Building and Energy and Consumer Protection have joined forces to warn parents and retailers about the risks and rules when using and selling portable pools this summer.
Building and Energy oversees WA’s swimming pool safety barrier standards, which are enforced by local governments, while Consumer Protection regulates product safety.
On average, one child a year drowns in a portable pool in Australia and many more non-fatal incidents result in hospitalisation and long-term injuries. The most at-risk age group is under five.
Building and Energy Executive Director Saj Abdoolakhan said any private swimming pool, portable pool or spa with water more than 30cm deep must have fencing, gates and latches that comply with specific standards and are well maintained and used correctly.
“Portable pools that contain more than a ruler’s depth of water are a drowning hazard for young children, which is why they are subject to the same safety barrier requirements as built-in backyard swimming pools,” Mr Abdoolakhan said.

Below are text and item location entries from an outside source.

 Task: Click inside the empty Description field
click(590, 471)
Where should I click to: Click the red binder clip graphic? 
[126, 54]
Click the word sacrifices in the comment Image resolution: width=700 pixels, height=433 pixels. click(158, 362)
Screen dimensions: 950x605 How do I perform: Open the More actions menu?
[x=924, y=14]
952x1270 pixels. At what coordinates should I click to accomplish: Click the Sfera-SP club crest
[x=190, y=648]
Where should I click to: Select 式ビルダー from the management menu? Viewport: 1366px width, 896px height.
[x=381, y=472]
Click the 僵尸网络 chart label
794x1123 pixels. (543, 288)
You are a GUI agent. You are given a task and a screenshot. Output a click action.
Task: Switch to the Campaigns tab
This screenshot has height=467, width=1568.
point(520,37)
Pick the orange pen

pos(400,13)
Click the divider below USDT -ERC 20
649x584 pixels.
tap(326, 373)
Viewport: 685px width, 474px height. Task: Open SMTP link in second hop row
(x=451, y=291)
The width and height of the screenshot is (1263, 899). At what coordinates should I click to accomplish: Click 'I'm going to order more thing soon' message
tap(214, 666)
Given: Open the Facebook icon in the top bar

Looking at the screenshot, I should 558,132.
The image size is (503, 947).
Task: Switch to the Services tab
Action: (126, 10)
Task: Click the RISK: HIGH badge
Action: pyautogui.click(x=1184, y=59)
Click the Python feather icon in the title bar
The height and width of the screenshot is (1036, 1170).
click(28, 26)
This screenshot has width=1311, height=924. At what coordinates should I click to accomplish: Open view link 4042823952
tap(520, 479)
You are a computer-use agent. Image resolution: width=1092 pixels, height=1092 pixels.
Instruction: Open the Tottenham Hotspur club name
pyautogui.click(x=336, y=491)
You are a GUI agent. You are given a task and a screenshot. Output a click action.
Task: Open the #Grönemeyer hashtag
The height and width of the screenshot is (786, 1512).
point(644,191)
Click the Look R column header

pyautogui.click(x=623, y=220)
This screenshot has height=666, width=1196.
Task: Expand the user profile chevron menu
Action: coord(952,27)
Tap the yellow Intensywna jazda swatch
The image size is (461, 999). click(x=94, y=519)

“Some large portable pools have recently attracted consumer and media interest for their affordability compared to built-in pools, but buyers must also factor in the cost of mandatory pool fencing.
“While there is no substitute for close adult supervision of young children around water, these barriers can be life-saving if a curious toddler is unattended near an inflatable or framed pool set up for the summer.”
Mr Abdoolakhan urged pool owners to contact Building and Energy or their local council for more information about the requirements.
“Failure to adequately fence a pool can result in a $1,000 infringement or a fine of up to $5,000 – more importantly, it could result in a tragedy,” he said.
Consumer Protection Commissioner Penny Lipscombe said retailers and suppliers have a key role in raising awareness of pool safety at the point of sale.
“Under the Australian Consumer Law, portable pools – such as plastic paddling pools, bigger wading pools, inflatable spas or high-sided pools on a frame – must have warning labels to inform the buyer about drowning risks,” Ms Lipscombe said.
"Suppliers of portable pools that fail to comply with the mandatory standards can face hefty penalties up to $1.1 million. Consumer Protection’s trader engagement officers continue to work closely with retailers to ensure the standards are upheld. So far in December, we have inspected more than 100 product lines and found one issue of non-compliance.”
Many stores are also displaying materials from the Don’t Duck Out, Make It SAFE campaign, which highlights four key safety messages for parents:
- Supervise. Adults must actively watch children within arm’s reach. Don't leave children in charge.
- Act. Be emergency-ready by learning CPR and calling triple zero (000) for help.
- Fence. In most parts of WA, pools with water more than 30cm deep are legally required to have a compliant safety barrier. Check with your local council.
- Empty. For pools that don’t need to be fenced, keep watch all day then pour out the water and store the pool away from children in a place where it can't refill with rain or sprinkler water.
Useful resources are available at the Department of Mines, Industry Regulation and Safety website (dmirs.wa.gov.au/rules-for-pools and dmirs.wa.gov.au/portable-pools), including a Rules for Pools and Spas booklet that explains the pool barrier requirements and a Rules for Portable Pools brochure with a handy checklist.